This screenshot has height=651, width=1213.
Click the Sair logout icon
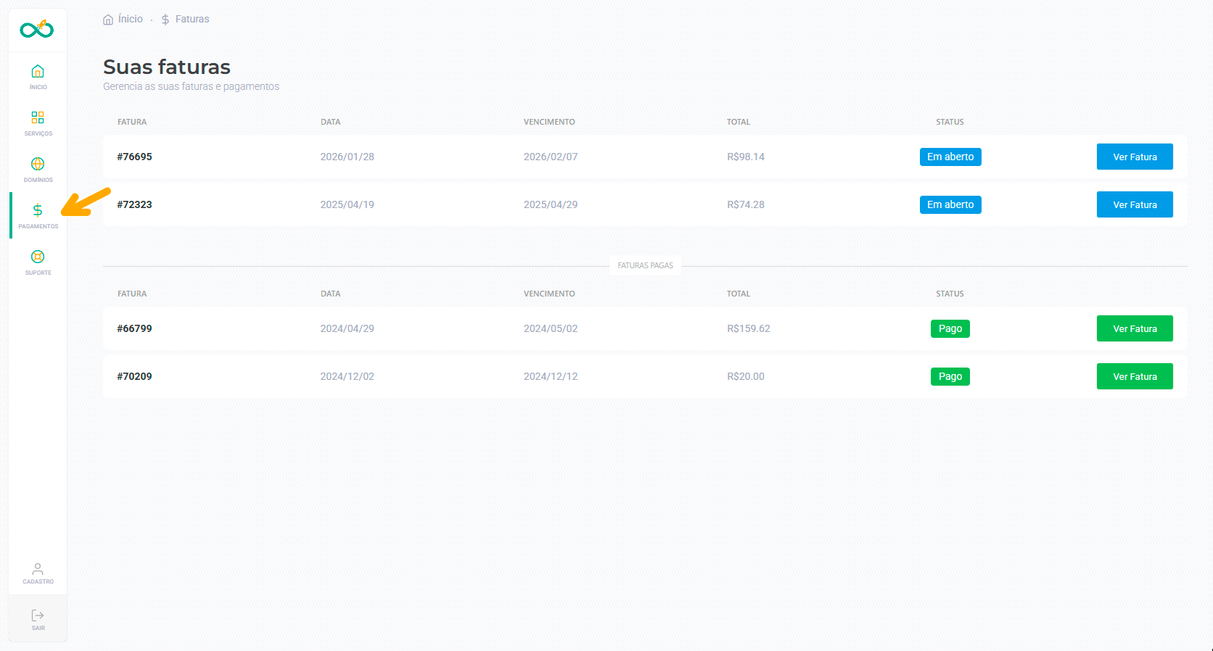(38, 616)
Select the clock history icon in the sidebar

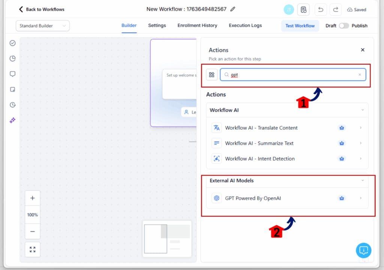coord(12,105)
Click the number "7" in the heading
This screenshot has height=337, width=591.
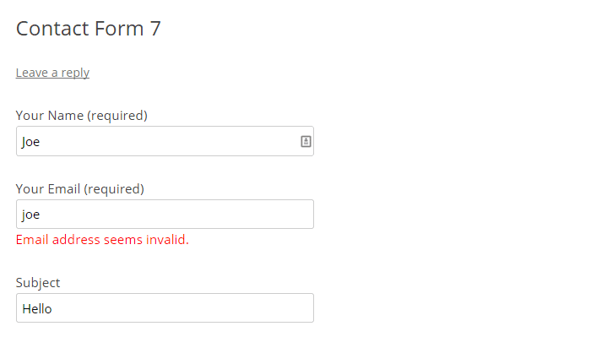[155, 29]
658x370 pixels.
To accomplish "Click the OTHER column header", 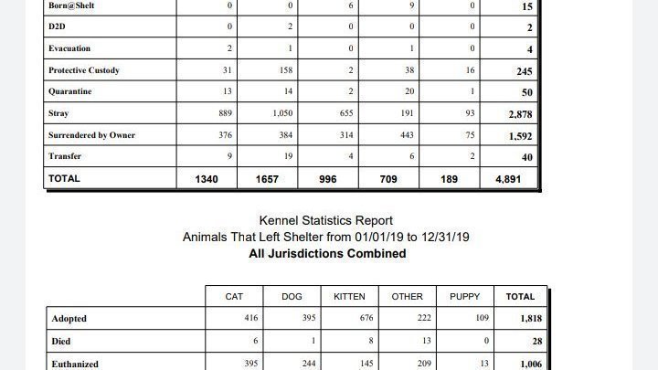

§ **TASK PROMPT**
Your answer must be an exact reproduction of all entries, containing no pictures.

§ **ANSWER TO THIS PROBLEM**
This screenshot has height=651, width=1213.
Click the Sair logout icon
(38, 616)
Select the clock history icon in the sidebar

coord(12,105)
Click the number "7" in the heading
This screenshot has height=337, width=591.
[155, 29]
658x370 pixels.
To accomplish "Click the OTHER column header", 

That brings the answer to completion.